SURELY only cynics and psychopaths believe the JSE's new all-time high confirms we're in a bull market.

For the best part of 14 years I lurked on the chat board of and its successor, before the latter was disabled by malware in January.

I observed amazing success, particularly during the high-speed run in the likes of Dimension Data. In those days, technical trading involved picking a "liquid trender", a share showing keen buyer interest backed by plenty of speculative cash.

Warrants were the preferred derivative tools, later to be augmented by single-stock futures.

Didata wasn't the only fancied stock: it was not solely a tech-driven bull market in the fiery days of the late 1990s. Many a trader made a fortune on the likes of Iscor and De Beers (both later to be delisted) and grand dame Anglo American itself acted like a bouncy teenager growing inches every month.

The trick in trading, back then, was to follow old-fangled Dow Theory: a rising share price will fall to a certain level (a "lower high"), bounce, then attempt to break the "resistance" level of its former peak. Should it pierce that mark, all bets were on. In the case of Didata et al, the money-making bet was to follow the primary trend.

It was simple: the mood of the market, disregarding as it did the silly price-to-earnings ratios of the stocks in question, divined that buying and holding was a sure thing.

Certainly, the big money (what day traders call "pigmen") would try to finagle prices, but in a rollicking, liquid market, an almost universally positive sentiment reigned free.

After the crash in 2001, global market indexes recovered, then collapsed again in 2007. But few of the smartest could find a direction worth trading.

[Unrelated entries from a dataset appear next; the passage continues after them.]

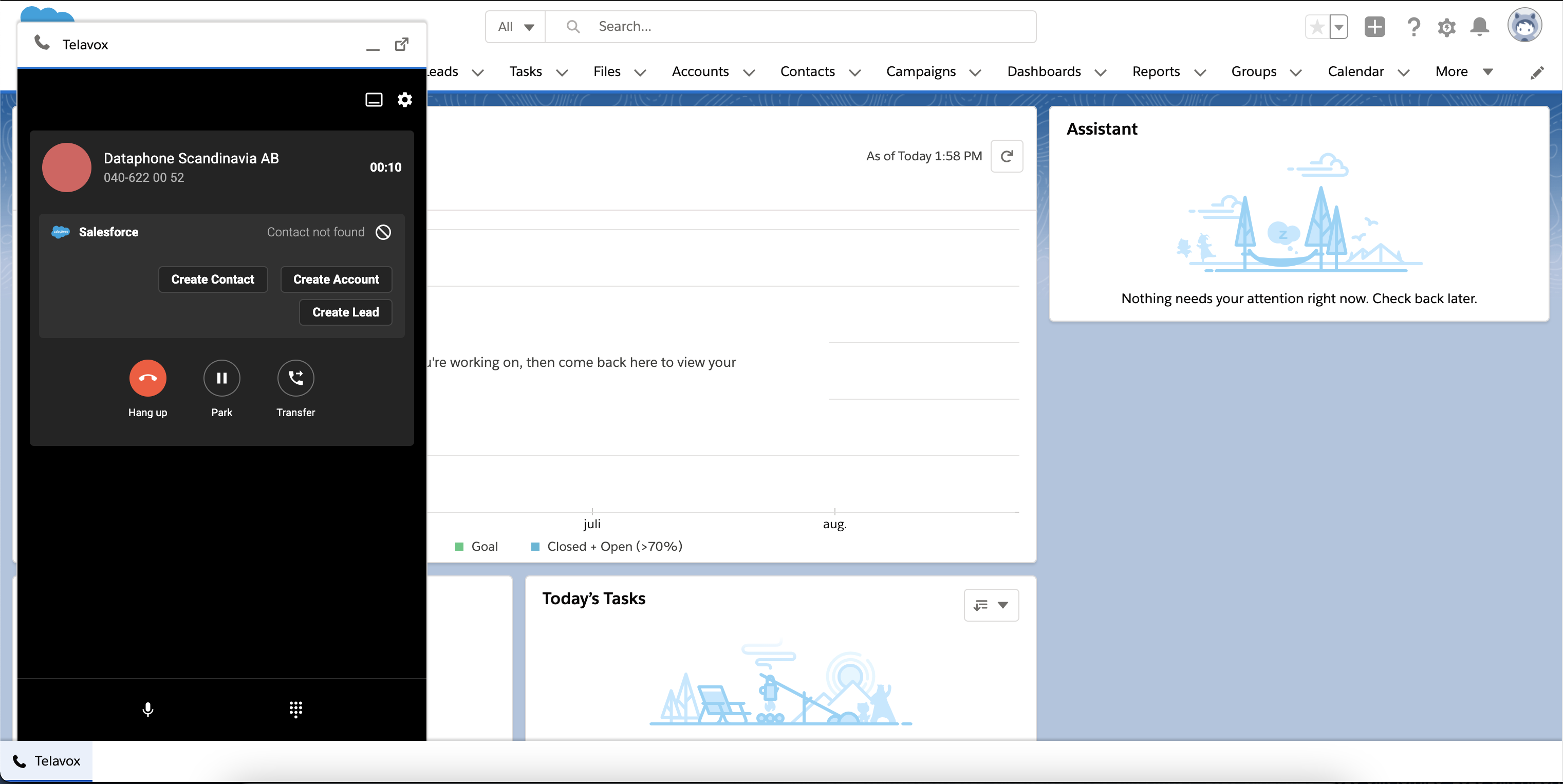Mute the microphone during the call

(147, 710)
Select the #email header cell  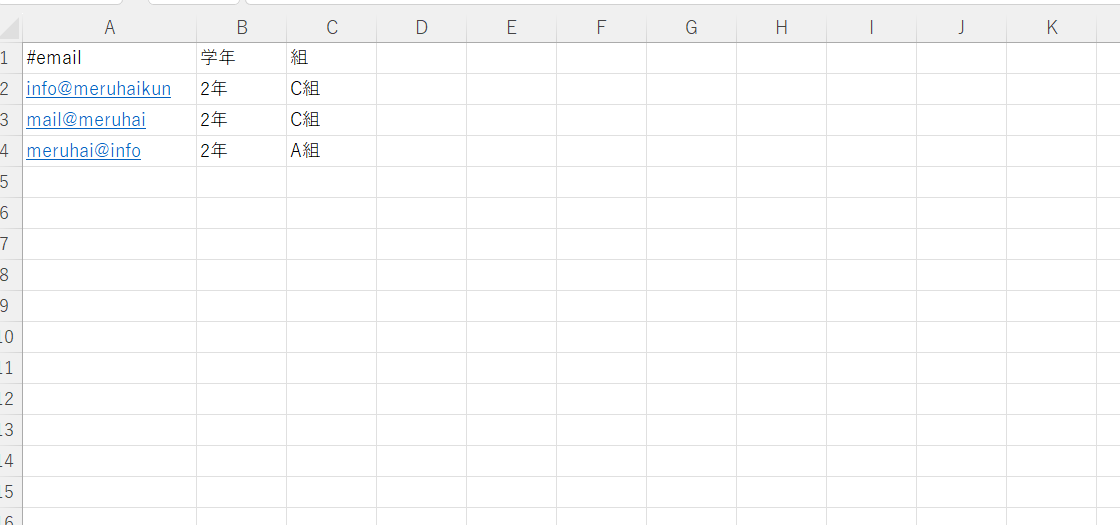pos(109,58)
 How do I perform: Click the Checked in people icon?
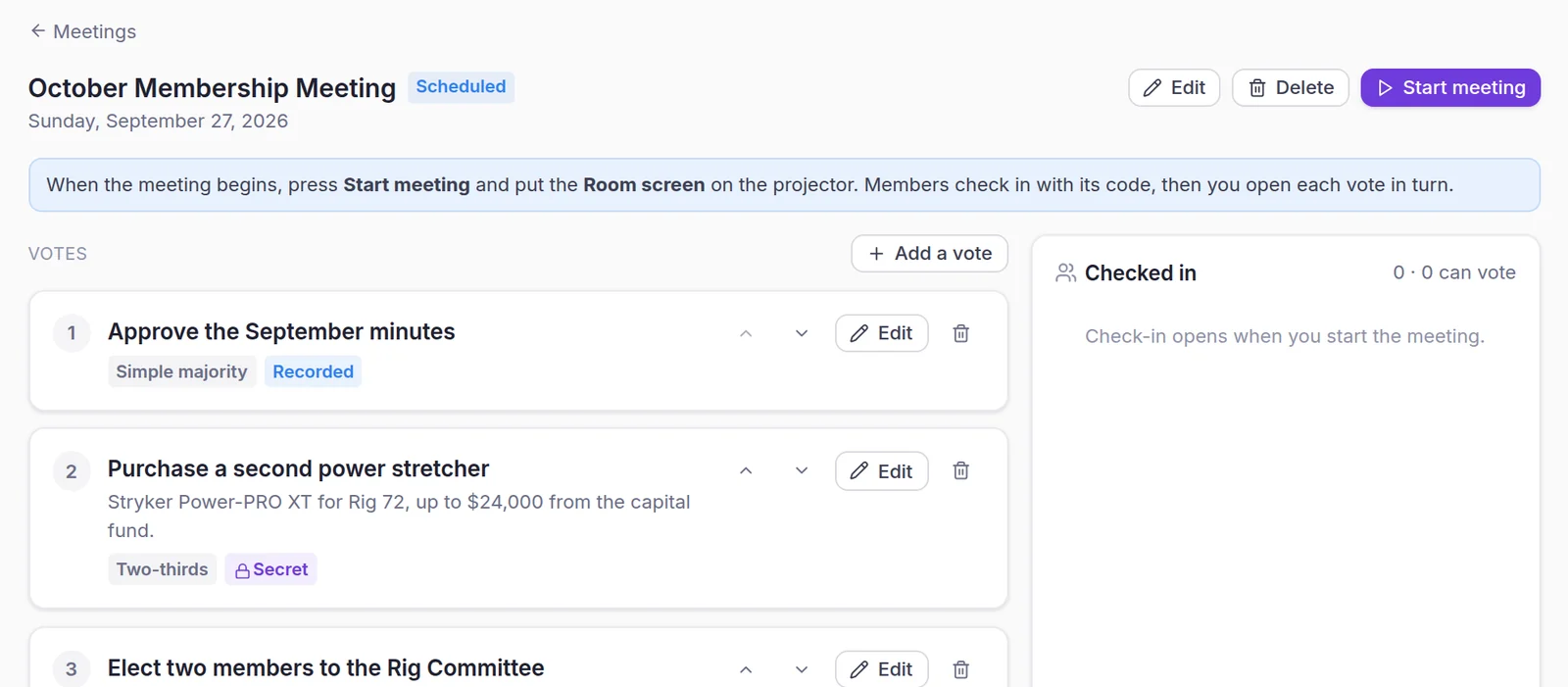coord(1065,272)
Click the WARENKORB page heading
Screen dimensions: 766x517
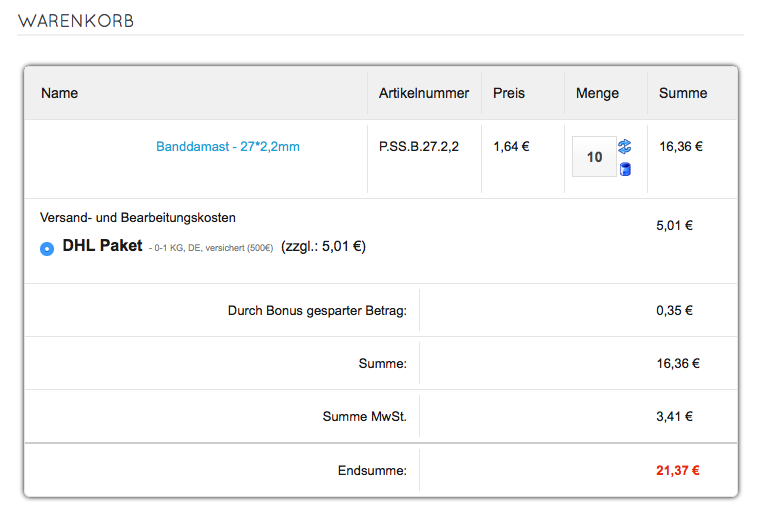[x=76, y=21]
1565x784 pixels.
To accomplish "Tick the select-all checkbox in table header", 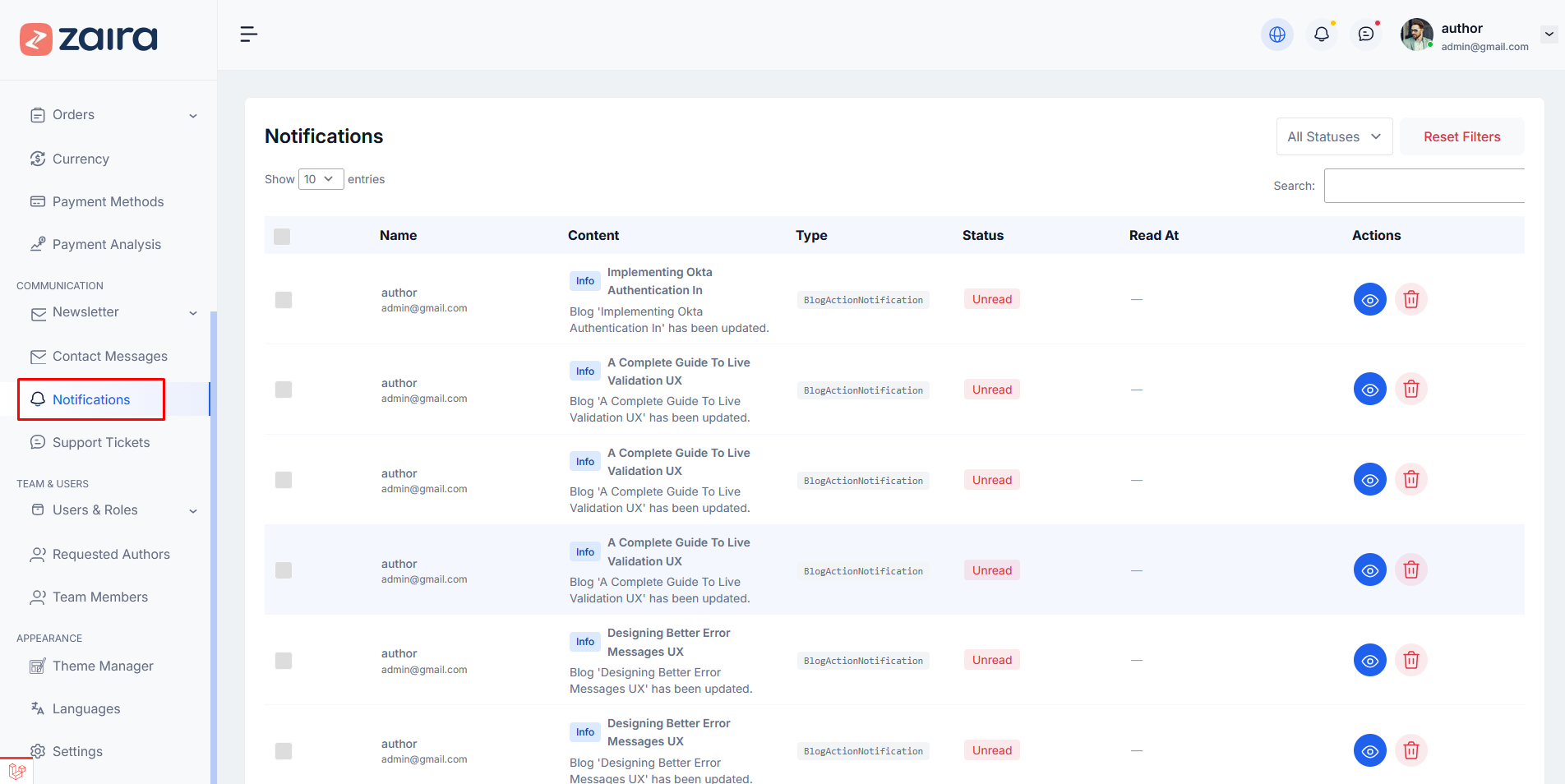I will click(282, 237).
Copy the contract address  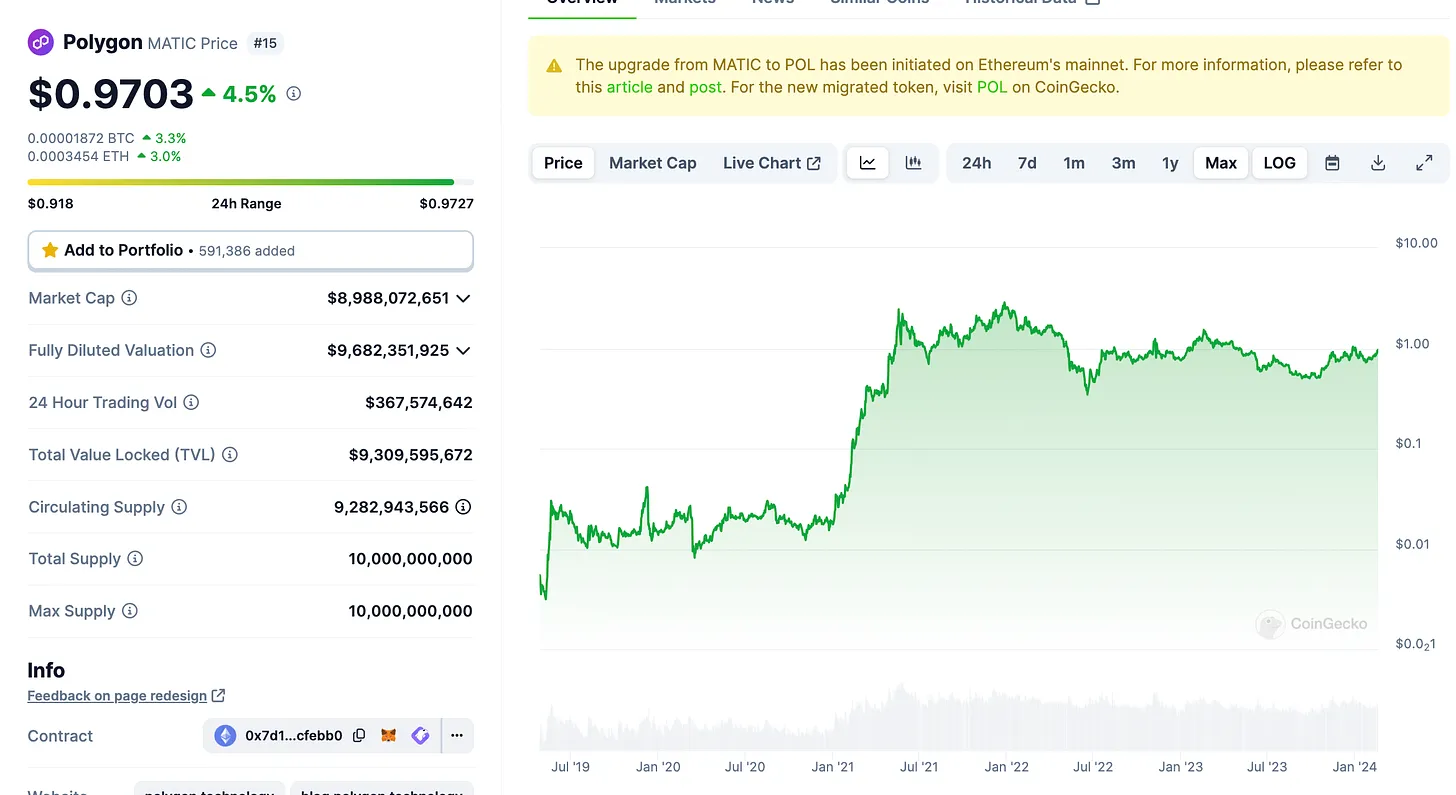pos(359,736)
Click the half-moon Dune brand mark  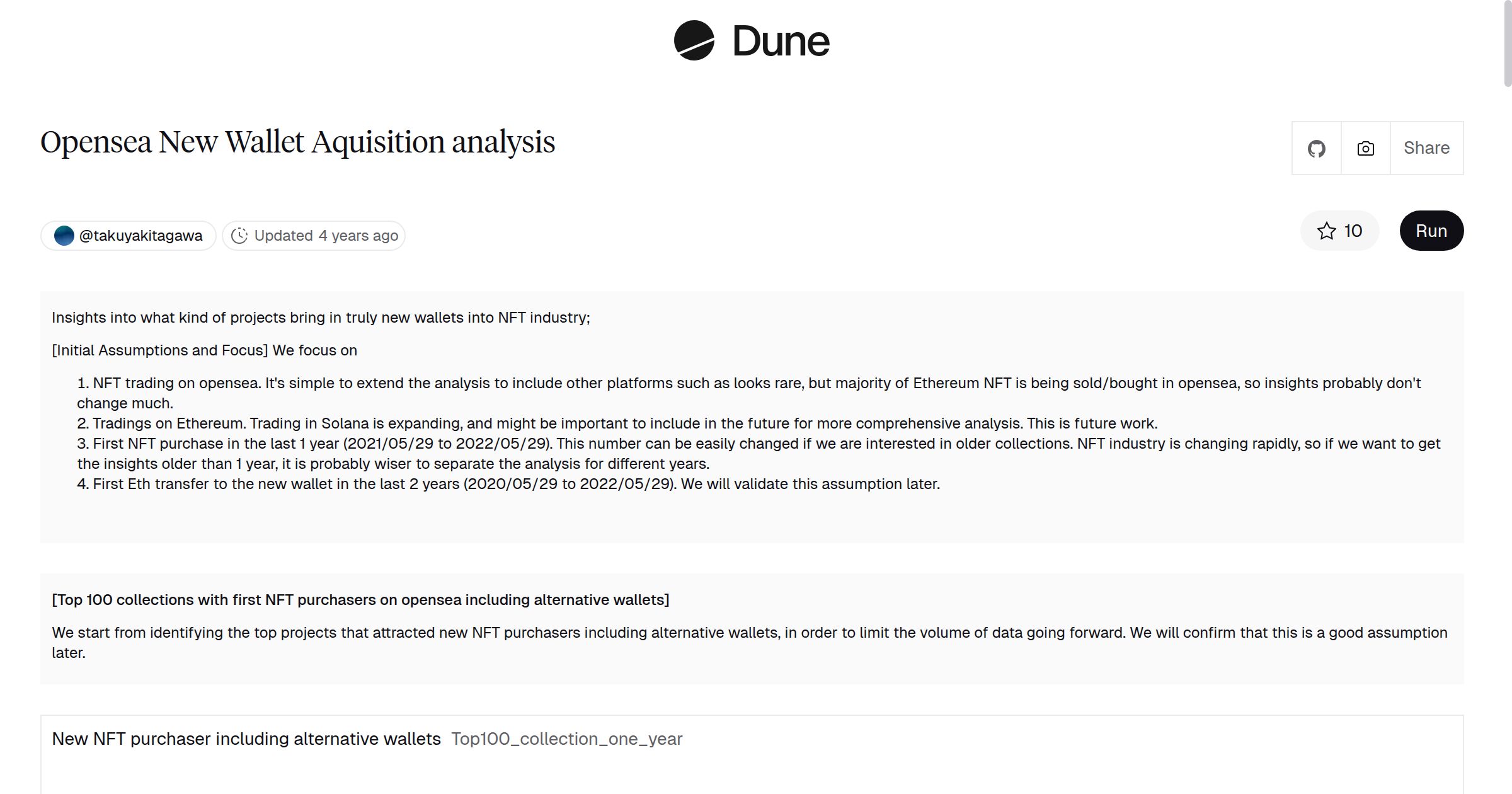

Going by texts I saved from those millennial days, there had been a change in attitude. Trend-following trading systems no longer worked. There were no more "liquid trenders", no sure things.

Some day-traders tried buying and selling based on crossovers on a share or index's seven- and 21-day moving averages. It was a hellish hit-and-miss trial.

Many traders, some of whom I met, went bust. Their trading systems were always top notch, their dedication and discipline went without question. Yet something went cockeyed. No previously infallible techniques worked.

Nobody likes to admit to believing in voodoo, but six years ago Elliott Wave theory (based on the mood of the market translated into buying and selling behaviour) said we were entering a blow-off phase. The buying spree to date has been supported by nothing but hope, which is why I, belatedly, agree that we're in for a ghastly 2013.